Maybe the biggest question mark of these four pot stocks is whether or not Cronos Group can generate an operating profit (sans one-time benefits) by 2021.
The biggest catalyst for Cronos Group is the late-year rollout of derivative products in Canada. By mid-December 2019, edibles, vapes, infused beverages, topicals, and concentrates will begin hitting dispensary store shelves throughout Canada, and, as noted, these are considerably higher margin items than traditional dried cannabis. Cronos will be angling for a significant share of the vape market with tobacco giant and equity investor Altria in its corner, and has been actively working to expand its derivative product line. For instance, last year Cronos Group forged an up to $100 million partnership with Ginkgo Bioworks that'll see it utilizing Ginkgo's microorganism platform to develop yeast strains capable of producing targeted cannabinoids at commercial scale.
However, Cronos Group's investments have also left it late to the party, so to speak, on numerous occasions. The company's peak annual output doesn't even place the company in the top 10 among growers if you also count joint venture projects and royalty companies. That's pretty crazy considering that Cronos is a top-five cannabis stock in term of market cap.
My suspicion is that Cronos Group can be profitable by 2021, thanks to its significant focus on derivatives, but that its per-share profit will be marginal at best.
Lastly, there's former darling Tilray (TLRY), which has given back a significant portion of its post-IPO gains.
When Tilray debuted on the Nasdaq roughly one year ago, it looked to have a well-known medical brand and a clearly defined game plan. It would begin by developing roughly 850,000 square feet of cultivation space, then potentially scale to north of 3 million square feet, based on its own projections in its S-1 prospectus. But things change, and Tilray investors have learned this the hard way.
With supply issues hitting the entire Canadian cannabis industry, Tilray's CEO Brendan Kennedy announced in March that his company would instead focus on opportunities in the U.S. and Europe, rather than Canada. Even though both the U.S. and Europe offer greater long-term sales potential than Canada, it's an odd move to make with Canadian sales only now beginning to ramp up.

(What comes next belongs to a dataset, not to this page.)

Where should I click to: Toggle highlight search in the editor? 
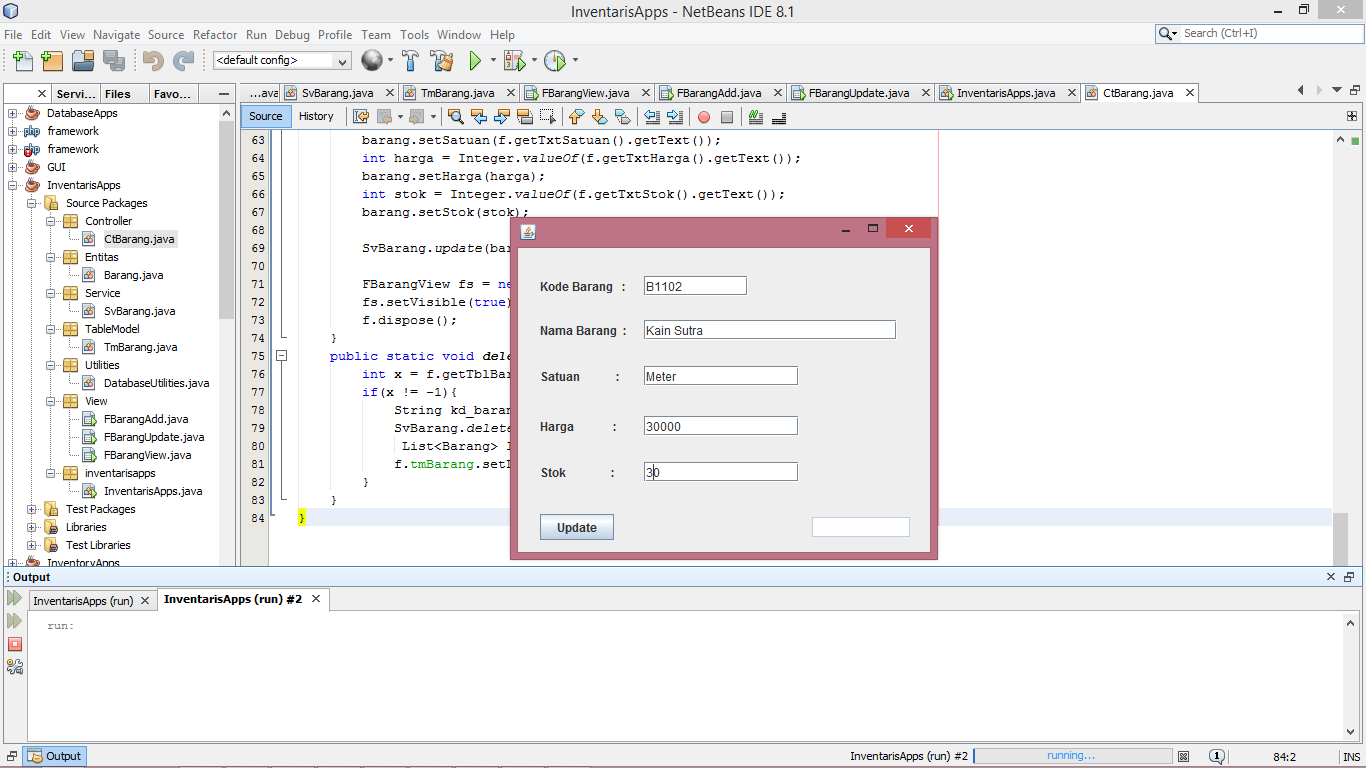(x=524, y=117)
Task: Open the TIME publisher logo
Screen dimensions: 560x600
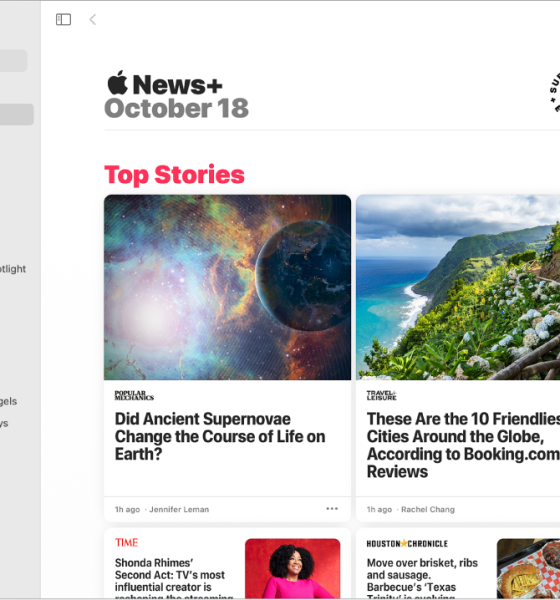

Further, Tilray shifting its attention to overseas markets means having to pony up more in the near-term for investments. It also puts the company at the same disadvantage its peer Aurora may contend with -- namely, that domestic markets need to be satiated before international markets have an opportunity to thrive. Suffice it to say, Canopy Growth could have company in the loss department in 2021.